At the intersection of sports and politics is where Larry Hogan and I both resided last night.
I’ll start with Hogan, who reacted to the news about the U.S. Patent Office cancelling some older Redskins trademarks in this manner:
Larry Hogan slammed today’s decision by the US Patent and Trademark Office to cancel several of the Washington Redskins’ trademarks. The GOP gubernatorial frontrunner is a native of Landover in Prince George’s County, home to the 82-year-old National Football League franchise.
According to Hogan, “Whether you’re a fan of the Redskins, the Ravens, or God forbid, the Cowboys; today’s unprecedented action by the US Patent and Trademark Office should offend anyone concerned about Constitutional limits on government power and free speech. This matter should be decided upon by the Redskins and their fans without the politically-motivated interference of pandering state and federal politicians,” Hogan said.
As I found out by reading this piece from ESPN, though, we’ve been down this road before. And the trademarks affected are ones the team registered between 1967 and 1990 – the current logo is not one. I agree with Hogan on the sentiment, and I suppose it may pick up the Redskin vote to some extent.
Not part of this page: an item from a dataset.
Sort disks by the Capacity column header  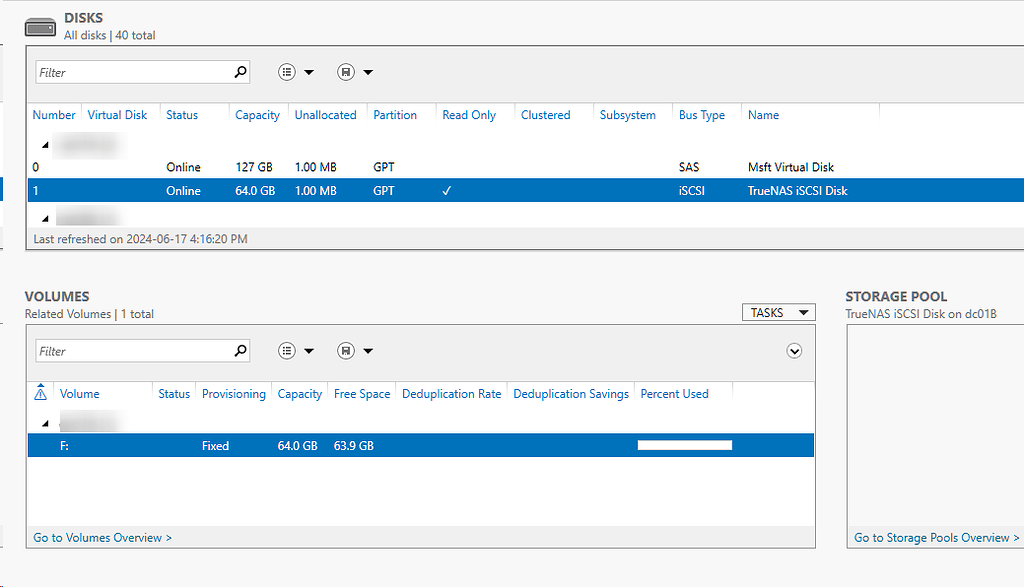point(256,114)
I was more offended by this Tweet from my alma mater, noted at the end of the ESPN piece:
— Miami Athletics (@MiamiRedHawks) June 18, 2014
We went through this whole controversy a few years after I graduated, but the difference is that Miami University actually interacts with the Miami tribe – yes, there is a Miami Indian tribe, which mainly resides in Oklahoma but is native to the region encompassing southwest Ohio. During my time there we had “Chief Miami,” a mascot who would do a native-based dance in full regalia and lead the football team out on horseback. I still think the name change was a gutless bend to political correctness, but it is what it is.
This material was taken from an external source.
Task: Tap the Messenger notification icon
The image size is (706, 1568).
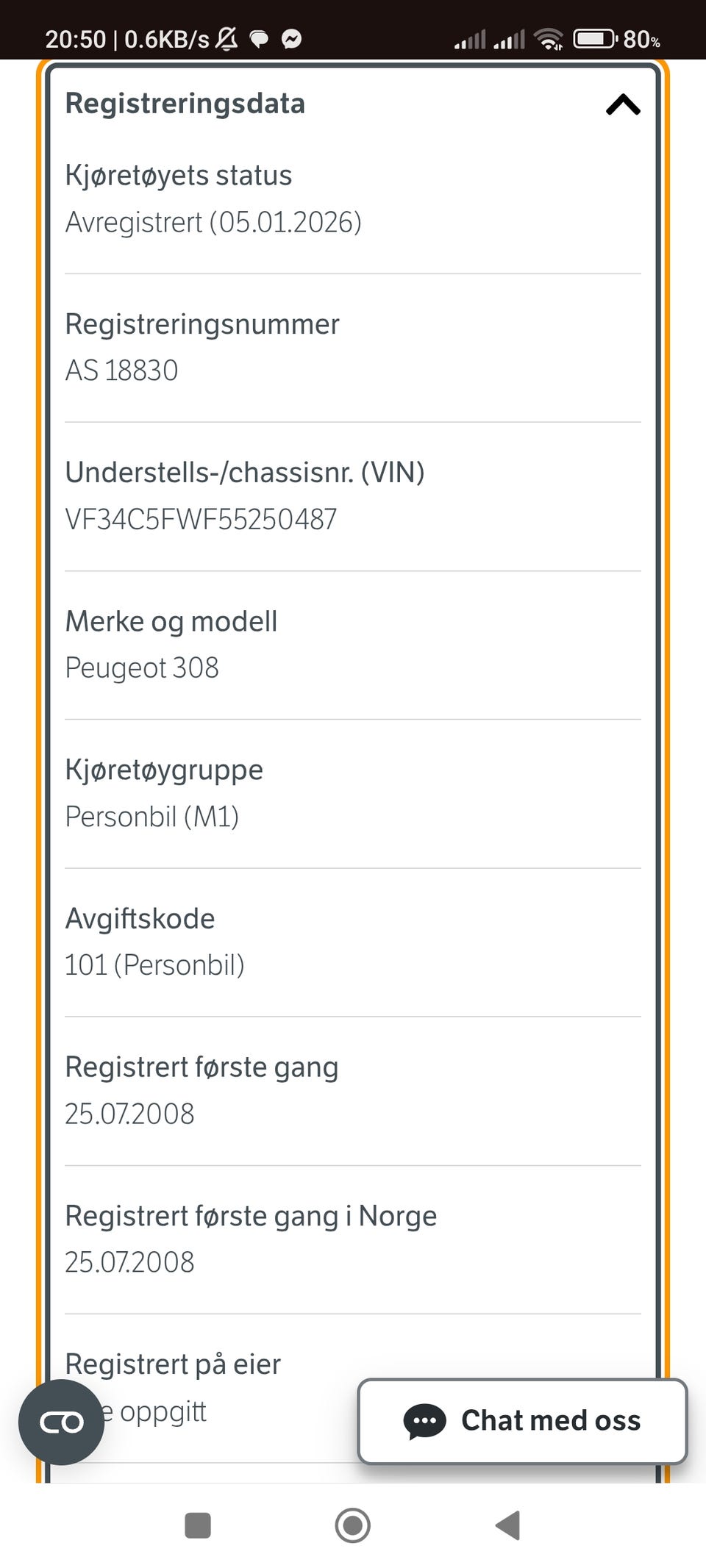Action: point(292,39)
As for the gubernatorial race, I suppose Hogan’s coming out in opposition to the name change is better than David Craig’s baseball realignment plan. (Me? I would make the NFL more geographically logical, but that’s a topic for another day. For the most part I like the divisions, although I HATE interleague play and the designated hitter.)
The real sport for both those guys has its league championship next Tuesday.